* **Problem details**:
Repeat exactly the lines below from the line that contains "Smart home (157, 617)" to the last line, inclusive, without the pictures.

* **Stored items**:
^^^^

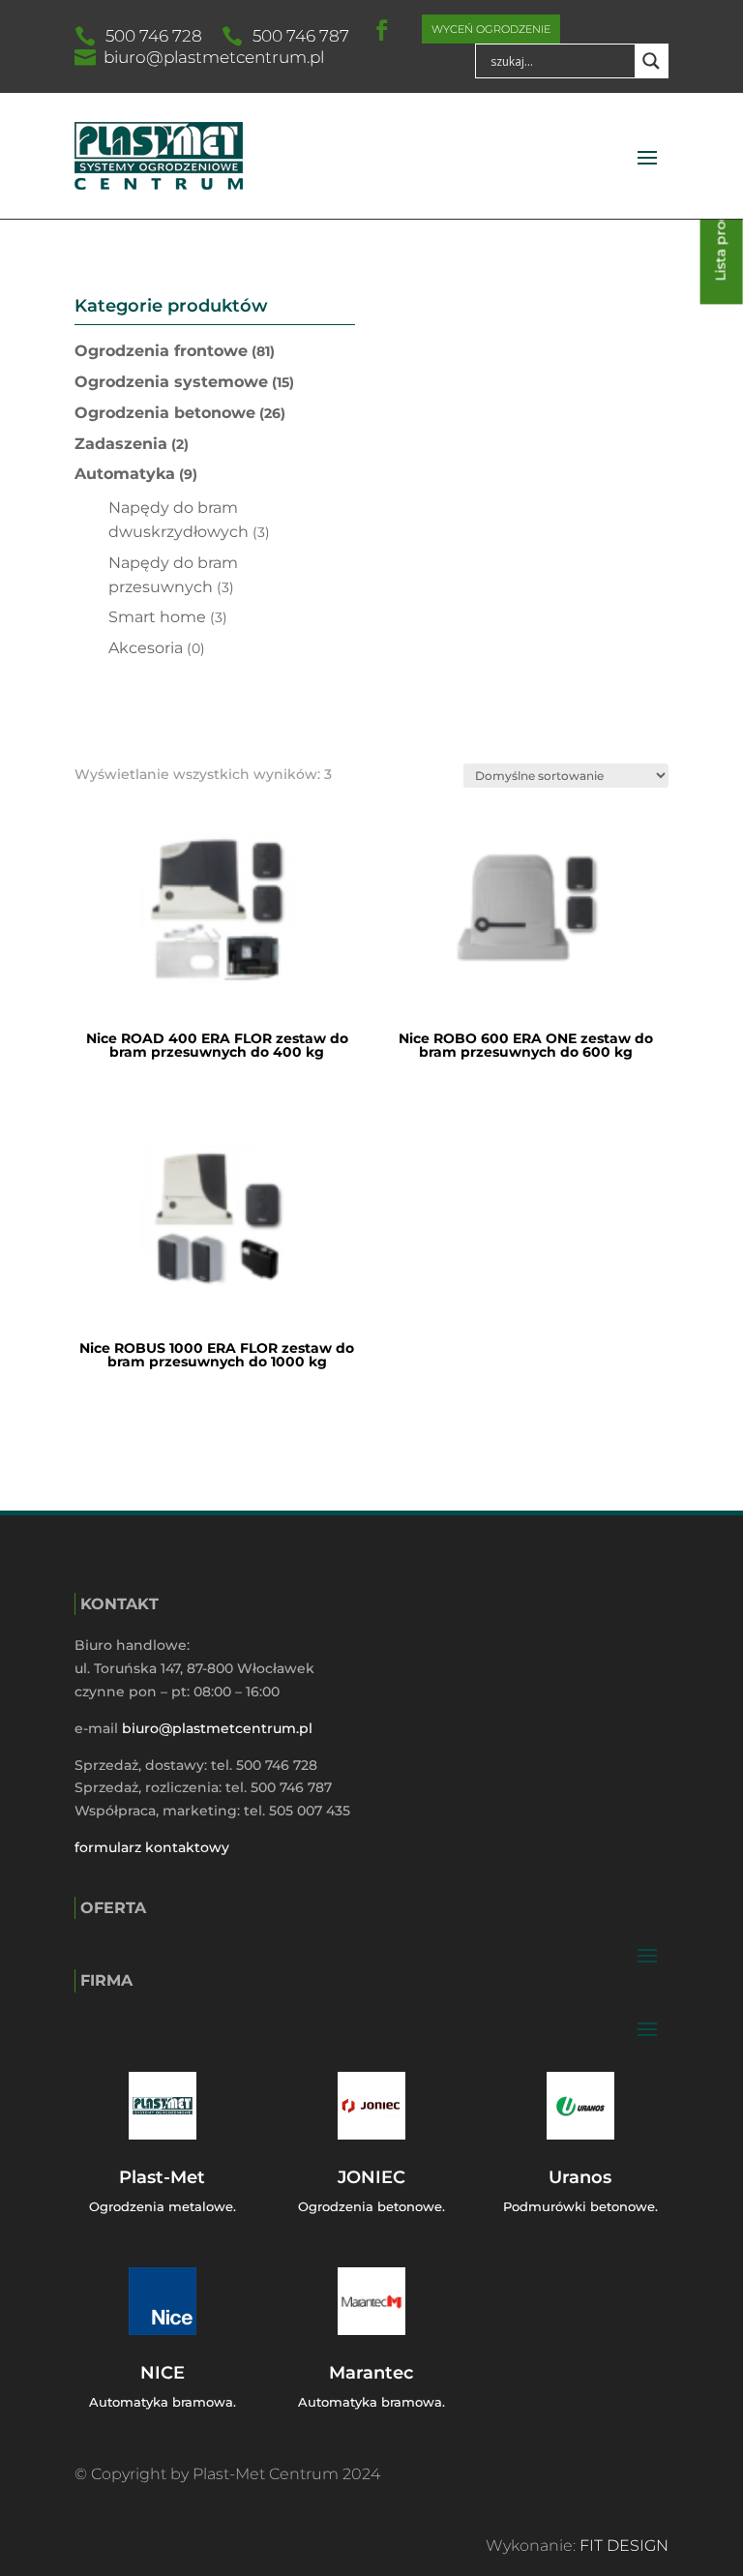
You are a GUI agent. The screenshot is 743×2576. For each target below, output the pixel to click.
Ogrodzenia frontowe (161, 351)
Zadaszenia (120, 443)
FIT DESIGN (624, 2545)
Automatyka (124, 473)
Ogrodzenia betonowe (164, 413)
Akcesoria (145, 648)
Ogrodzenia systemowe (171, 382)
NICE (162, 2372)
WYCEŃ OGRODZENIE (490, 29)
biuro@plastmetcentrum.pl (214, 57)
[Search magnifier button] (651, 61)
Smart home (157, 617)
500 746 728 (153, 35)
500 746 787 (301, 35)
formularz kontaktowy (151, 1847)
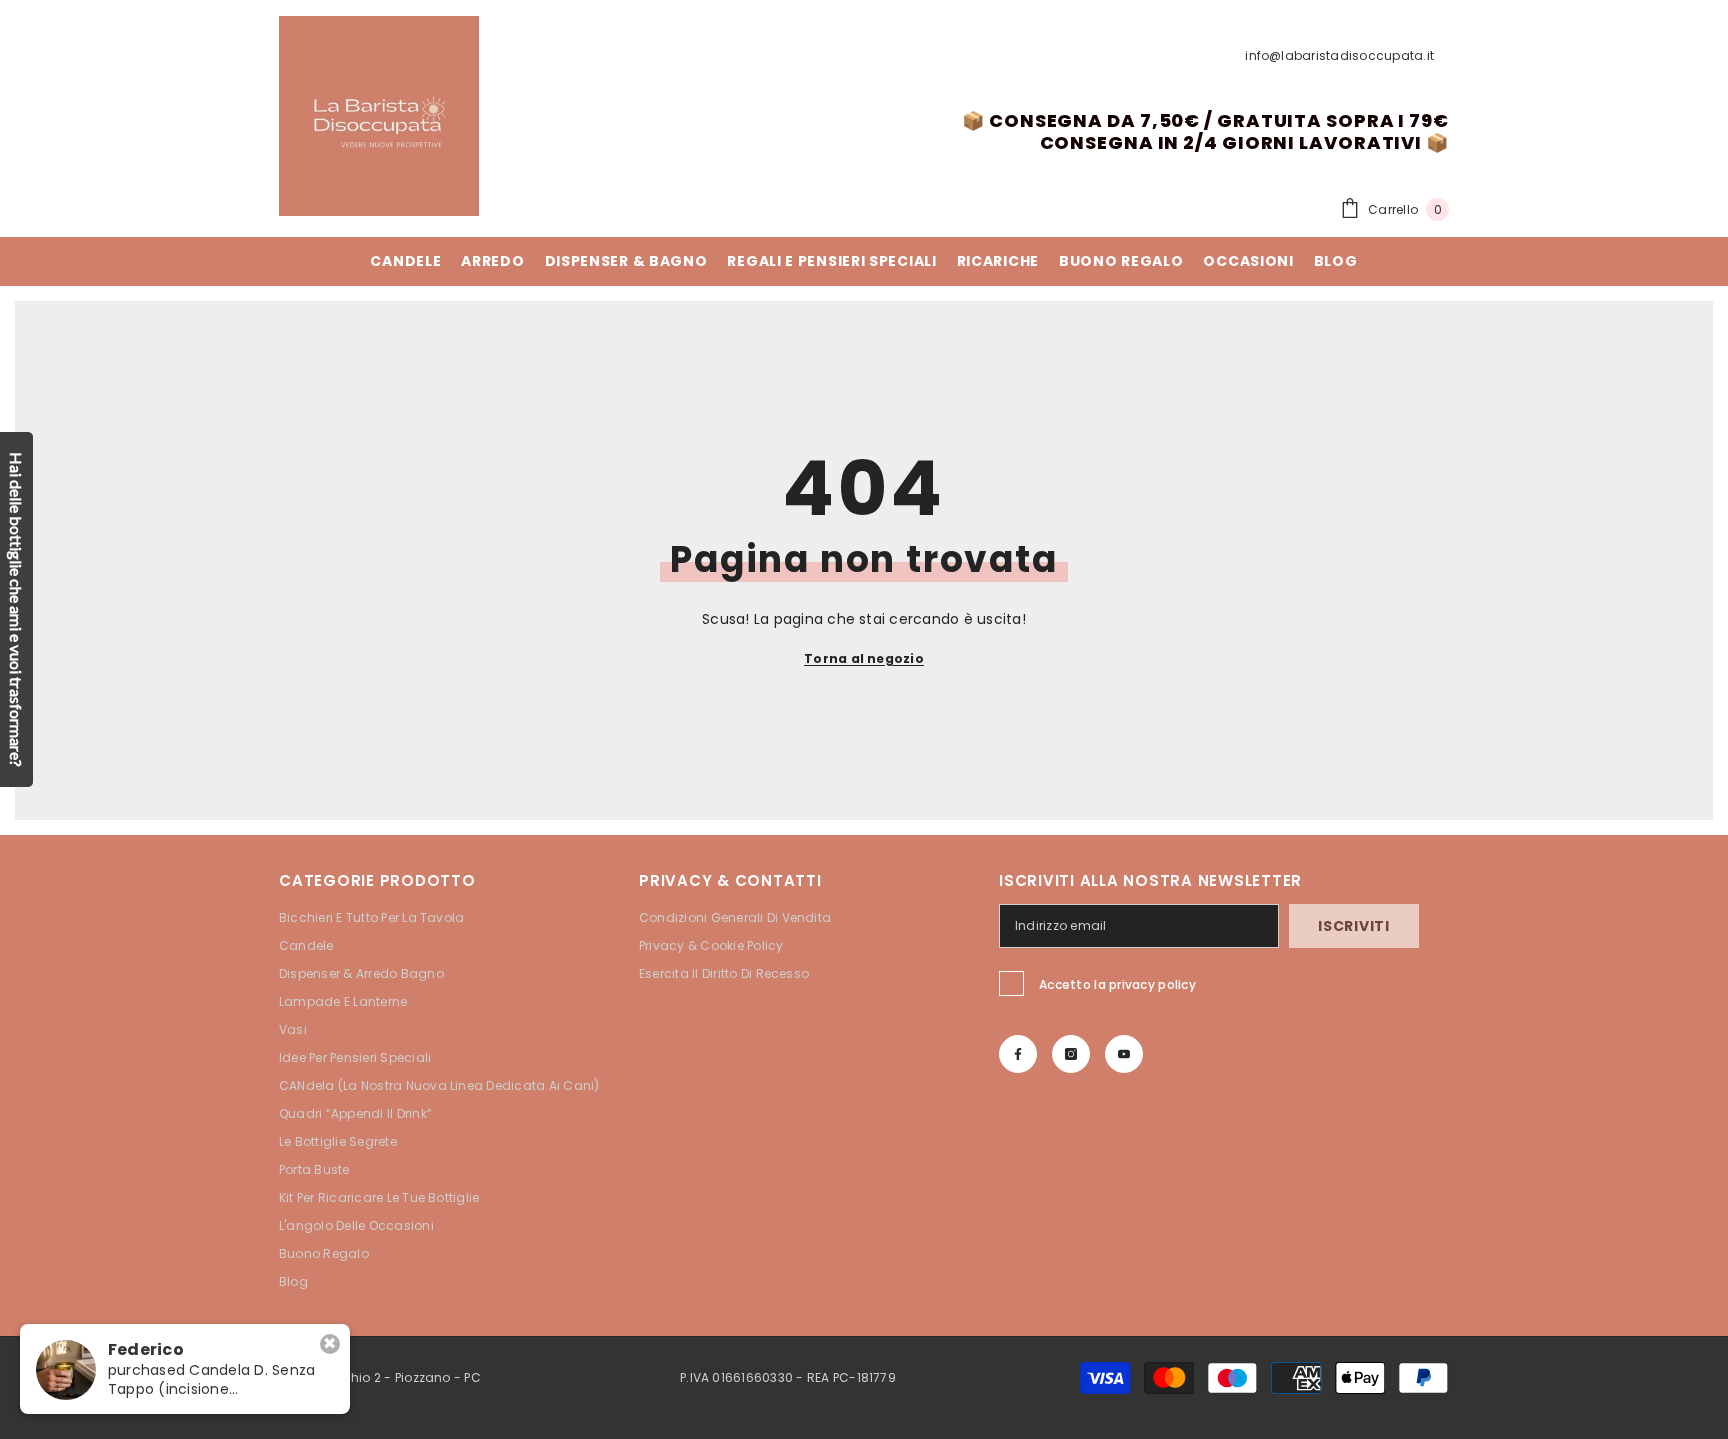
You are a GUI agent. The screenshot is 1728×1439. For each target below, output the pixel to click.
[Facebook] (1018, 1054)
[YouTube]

^^^^

* **Problem solution**:
Smart home (157, 617)
500 746 728 (153, 35)
500 746 787 (301, 35)
formularz kontaktowy (151, 1847)
You are a GUI agent. The screenshot is 1728×1439. For each target below, output the pixel to click.
[Facebook] (1018, 1054)
[YouTube]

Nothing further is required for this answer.